Another addition was the bovine… err, cowl hood! Dallas wanted to be sure that there wouldn’t be any fitment issues between the blower and the hood.
For the two shots just above, you can see the GT500 wheels fitted in an awesome metallic grey color. It also has larger exhaust tips in the back as well as a trunk spoiler for a subtle, yet aggressive look.
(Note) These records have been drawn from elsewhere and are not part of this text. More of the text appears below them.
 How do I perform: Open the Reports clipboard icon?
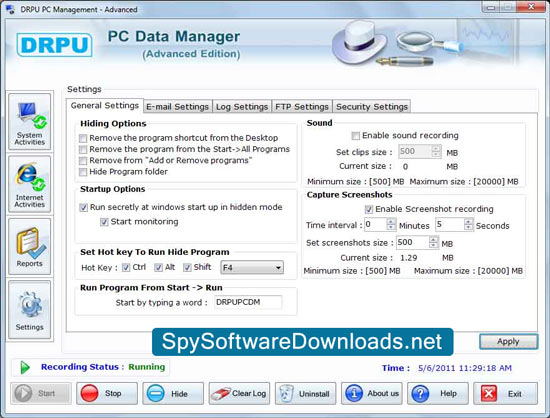pos(29,247)
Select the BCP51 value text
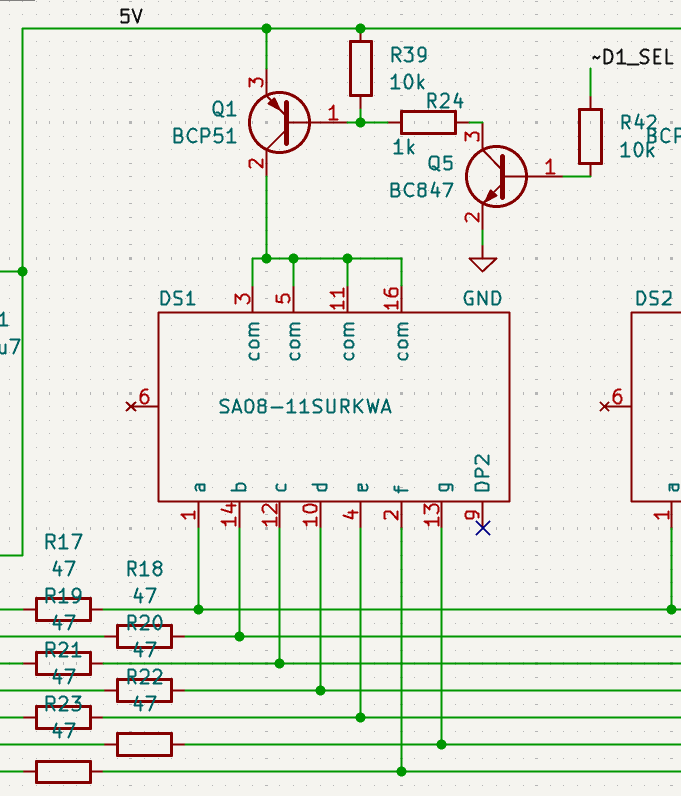The width and height of the screenshot is (681, 796). (x=205, y=136)
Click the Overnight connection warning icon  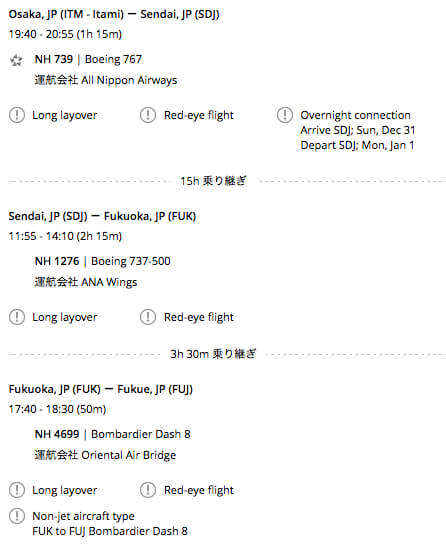(285, 115)
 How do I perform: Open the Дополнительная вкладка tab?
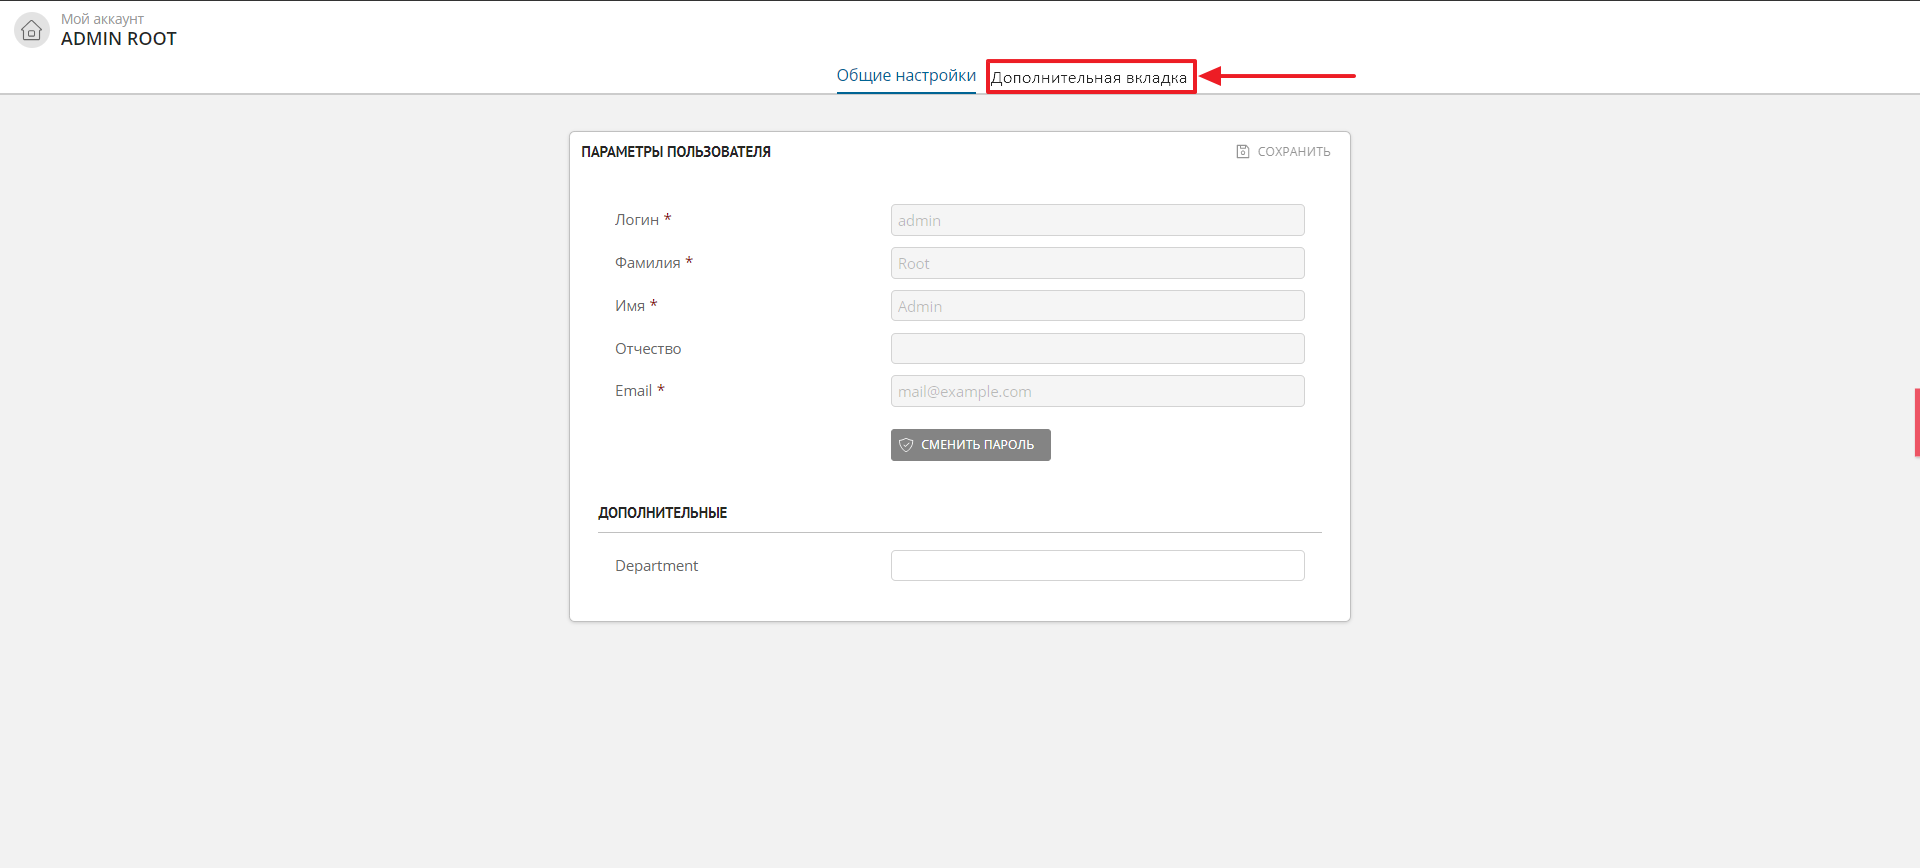click(x=1089, y=77)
To finish the post, I want to share some final thoughts. Dallas put a lot of man hours into creating an incredibly unique ride. It’s definitely something that no one has ever attempted until now. The cool thing about this build is that everything worked out great. Even the long drive to Southern California to get the Vic tuned two days before Fabulous Fords went very well. I would like to point out, that this post also starts coverage for Dallas’s Blue Vic, as he will get his own category for updates. Watching him create this build gives me the desire to boost the Focus myself. (Editor’s note: Yeah me too, but unfortunately if I tried my engine would explode into a million pieces because Skyactiv. So HA!) I have been doing a lot of research so far, and am now in the saving phase to hopefully be the first boosted MK3 Focus. I hope you enjoyed the feature, and I hope to do a lot more features for other vehicles along with the Blue Vic. Thanks so much to everyone that decides to tune in for future features! Godspeed.